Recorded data
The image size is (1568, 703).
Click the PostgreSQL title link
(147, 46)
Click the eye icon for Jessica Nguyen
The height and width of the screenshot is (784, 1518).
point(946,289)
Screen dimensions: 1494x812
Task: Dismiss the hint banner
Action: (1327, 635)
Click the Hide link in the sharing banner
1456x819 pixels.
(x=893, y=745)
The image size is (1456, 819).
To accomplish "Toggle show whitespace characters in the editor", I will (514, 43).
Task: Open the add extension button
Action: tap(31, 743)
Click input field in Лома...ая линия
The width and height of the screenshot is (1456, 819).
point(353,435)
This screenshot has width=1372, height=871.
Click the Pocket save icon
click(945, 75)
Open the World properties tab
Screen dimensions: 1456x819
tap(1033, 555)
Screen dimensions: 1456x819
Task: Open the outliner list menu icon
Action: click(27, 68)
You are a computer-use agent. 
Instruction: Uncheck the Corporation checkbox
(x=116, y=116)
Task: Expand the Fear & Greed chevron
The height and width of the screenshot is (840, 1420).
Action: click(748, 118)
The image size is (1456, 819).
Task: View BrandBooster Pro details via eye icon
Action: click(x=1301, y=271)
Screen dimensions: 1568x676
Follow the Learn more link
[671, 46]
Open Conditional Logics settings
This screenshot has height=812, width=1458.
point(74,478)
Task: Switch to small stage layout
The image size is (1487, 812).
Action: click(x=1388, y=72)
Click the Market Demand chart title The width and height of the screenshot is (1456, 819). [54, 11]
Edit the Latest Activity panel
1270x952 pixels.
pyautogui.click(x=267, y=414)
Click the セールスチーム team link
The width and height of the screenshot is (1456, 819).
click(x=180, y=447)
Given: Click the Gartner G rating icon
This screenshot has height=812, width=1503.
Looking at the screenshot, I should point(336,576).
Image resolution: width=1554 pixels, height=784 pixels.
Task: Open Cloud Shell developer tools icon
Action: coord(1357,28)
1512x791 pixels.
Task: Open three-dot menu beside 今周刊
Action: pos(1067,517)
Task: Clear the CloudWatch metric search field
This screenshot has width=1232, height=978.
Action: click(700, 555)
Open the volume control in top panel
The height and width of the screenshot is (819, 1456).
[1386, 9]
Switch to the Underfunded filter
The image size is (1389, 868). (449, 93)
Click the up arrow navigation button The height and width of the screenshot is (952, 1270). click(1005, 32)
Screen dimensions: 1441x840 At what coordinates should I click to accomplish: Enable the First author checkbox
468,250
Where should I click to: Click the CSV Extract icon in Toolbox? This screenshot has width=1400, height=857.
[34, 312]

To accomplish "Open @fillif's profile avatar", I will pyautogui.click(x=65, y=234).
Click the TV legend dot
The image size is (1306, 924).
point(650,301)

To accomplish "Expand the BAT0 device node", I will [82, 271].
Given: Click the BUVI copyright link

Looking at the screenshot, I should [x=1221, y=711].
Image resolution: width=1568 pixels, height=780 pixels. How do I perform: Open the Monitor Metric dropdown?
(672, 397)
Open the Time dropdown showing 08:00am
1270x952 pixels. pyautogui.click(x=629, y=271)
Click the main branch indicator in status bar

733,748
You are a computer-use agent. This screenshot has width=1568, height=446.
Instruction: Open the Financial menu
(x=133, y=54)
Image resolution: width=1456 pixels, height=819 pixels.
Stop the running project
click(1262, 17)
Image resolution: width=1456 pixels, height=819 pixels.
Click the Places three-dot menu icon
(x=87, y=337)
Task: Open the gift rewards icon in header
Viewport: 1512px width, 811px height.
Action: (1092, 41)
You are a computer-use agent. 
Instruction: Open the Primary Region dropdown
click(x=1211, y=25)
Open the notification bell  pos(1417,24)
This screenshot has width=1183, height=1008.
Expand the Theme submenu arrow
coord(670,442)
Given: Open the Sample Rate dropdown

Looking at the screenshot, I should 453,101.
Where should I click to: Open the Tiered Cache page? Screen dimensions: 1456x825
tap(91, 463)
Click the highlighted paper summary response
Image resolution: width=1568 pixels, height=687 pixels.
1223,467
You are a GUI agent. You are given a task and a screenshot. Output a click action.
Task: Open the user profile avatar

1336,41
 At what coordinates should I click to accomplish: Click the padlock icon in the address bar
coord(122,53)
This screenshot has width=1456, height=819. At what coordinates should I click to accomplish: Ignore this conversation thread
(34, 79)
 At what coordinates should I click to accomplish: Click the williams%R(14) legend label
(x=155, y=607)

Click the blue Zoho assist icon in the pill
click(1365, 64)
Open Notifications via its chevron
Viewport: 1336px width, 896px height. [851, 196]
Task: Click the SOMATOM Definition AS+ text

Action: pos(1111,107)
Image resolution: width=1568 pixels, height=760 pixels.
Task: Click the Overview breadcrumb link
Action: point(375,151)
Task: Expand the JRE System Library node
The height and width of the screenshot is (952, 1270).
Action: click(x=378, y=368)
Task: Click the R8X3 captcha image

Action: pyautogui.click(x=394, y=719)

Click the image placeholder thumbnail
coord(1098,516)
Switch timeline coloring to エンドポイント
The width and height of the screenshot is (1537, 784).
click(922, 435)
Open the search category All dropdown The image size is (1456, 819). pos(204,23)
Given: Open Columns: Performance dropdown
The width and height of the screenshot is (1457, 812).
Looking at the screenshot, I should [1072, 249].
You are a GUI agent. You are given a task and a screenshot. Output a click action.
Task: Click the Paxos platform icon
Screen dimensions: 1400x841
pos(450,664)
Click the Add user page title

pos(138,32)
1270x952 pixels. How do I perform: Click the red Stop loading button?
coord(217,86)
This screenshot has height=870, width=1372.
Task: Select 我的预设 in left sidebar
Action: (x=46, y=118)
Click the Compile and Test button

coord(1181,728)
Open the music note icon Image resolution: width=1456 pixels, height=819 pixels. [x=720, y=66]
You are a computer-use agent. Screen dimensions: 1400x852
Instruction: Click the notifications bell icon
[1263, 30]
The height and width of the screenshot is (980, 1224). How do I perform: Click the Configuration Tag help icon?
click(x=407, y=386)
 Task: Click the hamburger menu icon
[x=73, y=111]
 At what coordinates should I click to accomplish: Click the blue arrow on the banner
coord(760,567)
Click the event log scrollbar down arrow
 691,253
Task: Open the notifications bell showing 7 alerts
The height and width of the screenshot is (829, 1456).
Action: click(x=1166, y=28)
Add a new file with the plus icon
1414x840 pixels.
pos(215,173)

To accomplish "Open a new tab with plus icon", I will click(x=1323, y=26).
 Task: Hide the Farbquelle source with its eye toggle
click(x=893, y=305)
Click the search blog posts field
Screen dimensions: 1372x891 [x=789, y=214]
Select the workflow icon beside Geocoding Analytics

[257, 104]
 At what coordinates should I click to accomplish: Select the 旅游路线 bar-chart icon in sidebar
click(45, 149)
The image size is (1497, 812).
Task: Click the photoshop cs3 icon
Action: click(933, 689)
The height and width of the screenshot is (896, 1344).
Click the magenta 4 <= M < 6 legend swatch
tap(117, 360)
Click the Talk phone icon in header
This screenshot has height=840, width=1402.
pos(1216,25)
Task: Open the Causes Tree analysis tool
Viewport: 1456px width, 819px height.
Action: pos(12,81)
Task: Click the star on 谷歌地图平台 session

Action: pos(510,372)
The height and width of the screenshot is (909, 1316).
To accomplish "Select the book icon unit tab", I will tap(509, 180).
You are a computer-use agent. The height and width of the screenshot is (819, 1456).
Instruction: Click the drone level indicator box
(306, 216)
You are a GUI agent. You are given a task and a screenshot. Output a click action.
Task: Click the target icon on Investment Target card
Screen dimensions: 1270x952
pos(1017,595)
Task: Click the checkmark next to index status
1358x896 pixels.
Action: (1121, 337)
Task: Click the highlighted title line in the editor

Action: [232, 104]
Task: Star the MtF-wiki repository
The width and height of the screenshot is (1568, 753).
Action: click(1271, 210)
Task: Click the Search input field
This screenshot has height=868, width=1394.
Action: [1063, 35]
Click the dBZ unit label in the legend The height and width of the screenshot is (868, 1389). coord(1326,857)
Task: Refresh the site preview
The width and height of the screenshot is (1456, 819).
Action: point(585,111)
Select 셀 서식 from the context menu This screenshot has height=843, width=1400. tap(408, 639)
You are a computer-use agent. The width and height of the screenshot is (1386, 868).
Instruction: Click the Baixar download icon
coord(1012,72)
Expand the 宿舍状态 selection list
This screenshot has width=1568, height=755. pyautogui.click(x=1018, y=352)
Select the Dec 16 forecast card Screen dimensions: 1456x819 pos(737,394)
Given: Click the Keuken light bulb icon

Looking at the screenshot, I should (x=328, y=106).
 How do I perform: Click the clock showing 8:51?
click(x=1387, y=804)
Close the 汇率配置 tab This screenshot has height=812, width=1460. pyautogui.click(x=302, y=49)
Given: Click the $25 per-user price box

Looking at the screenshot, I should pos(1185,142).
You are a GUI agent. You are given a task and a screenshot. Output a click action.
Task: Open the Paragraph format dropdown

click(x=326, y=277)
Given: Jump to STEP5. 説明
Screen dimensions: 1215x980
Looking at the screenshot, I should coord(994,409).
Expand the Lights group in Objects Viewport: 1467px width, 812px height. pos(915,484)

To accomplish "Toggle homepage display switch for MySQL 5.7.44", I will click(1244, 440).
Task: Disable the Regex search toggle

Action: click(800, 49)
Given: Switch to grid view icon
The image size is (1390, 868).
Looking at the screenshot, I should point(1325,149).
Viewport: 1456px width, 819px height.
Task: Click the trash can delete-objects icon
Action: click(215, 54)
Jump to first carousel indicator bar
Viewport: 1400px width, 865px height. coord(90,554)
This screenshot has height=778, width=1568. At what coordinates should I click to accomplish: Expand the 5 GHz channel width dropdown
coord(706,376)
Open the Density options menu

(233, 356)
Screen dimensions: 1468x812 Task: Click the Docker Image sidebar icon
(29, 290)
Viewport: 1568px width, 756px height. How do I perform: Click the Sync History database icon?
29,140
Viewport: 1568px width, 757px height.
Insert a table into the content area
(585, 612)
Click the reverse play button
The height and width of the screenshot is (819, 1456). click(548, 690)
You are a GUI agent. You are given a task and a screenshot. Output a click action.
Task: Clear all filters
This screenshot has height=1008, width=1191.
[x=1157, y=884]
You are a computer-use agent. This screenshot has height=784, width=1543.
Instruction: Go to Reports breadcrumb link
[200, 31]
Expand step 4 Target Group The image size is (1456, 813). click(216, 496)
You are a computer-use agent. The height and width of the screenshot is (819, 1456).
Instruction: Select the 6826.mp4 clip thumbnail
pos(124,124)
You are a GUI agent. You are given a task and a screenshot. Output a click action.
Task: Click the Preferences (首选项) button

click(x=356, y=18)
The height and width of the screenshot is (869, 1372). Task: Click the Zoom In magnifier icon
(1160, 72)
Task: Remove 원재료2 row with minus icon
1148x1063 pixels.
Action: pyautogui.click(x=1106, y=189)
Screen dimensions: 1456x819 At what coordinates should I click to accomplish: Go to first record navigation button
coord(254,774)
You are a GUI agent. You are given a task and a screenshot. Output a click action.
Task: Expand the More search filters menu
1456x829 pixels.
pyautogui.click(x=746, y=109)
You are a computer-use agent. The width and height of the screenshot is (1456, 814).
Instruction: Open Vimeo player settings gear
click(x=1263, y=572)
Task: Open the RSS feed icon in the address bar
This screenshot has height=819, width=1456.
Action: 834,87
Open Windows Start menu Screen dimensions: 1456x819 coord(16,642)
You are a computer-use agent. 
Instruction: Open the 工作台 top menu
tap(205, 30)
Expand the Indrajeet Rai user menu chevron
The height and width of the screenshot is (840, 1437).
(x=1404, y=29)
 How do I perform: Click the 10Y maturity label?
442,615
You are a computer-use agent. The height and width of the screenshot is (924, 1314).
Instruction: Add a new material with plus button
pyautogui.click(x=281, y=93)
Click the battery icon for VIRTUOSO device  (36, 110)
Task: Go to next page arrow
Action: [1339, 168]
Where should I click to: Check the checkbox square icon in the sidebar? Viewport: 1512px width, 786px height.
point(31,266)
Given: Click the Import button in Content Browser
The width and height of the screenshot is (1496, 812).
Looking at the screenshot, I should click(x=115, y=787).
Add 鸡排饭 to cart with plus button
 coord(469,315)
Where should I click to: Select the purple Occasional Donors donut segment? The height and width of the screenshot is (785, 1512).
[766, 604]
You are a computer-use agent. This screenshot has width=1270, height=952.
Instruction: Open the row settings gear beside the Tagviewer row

Exercise brief -
Filter these records, keeping every line where the word "header" occurs.

Completed exercise -
Task: Open the gift rewards icon in header
Click the Talk phone icon in header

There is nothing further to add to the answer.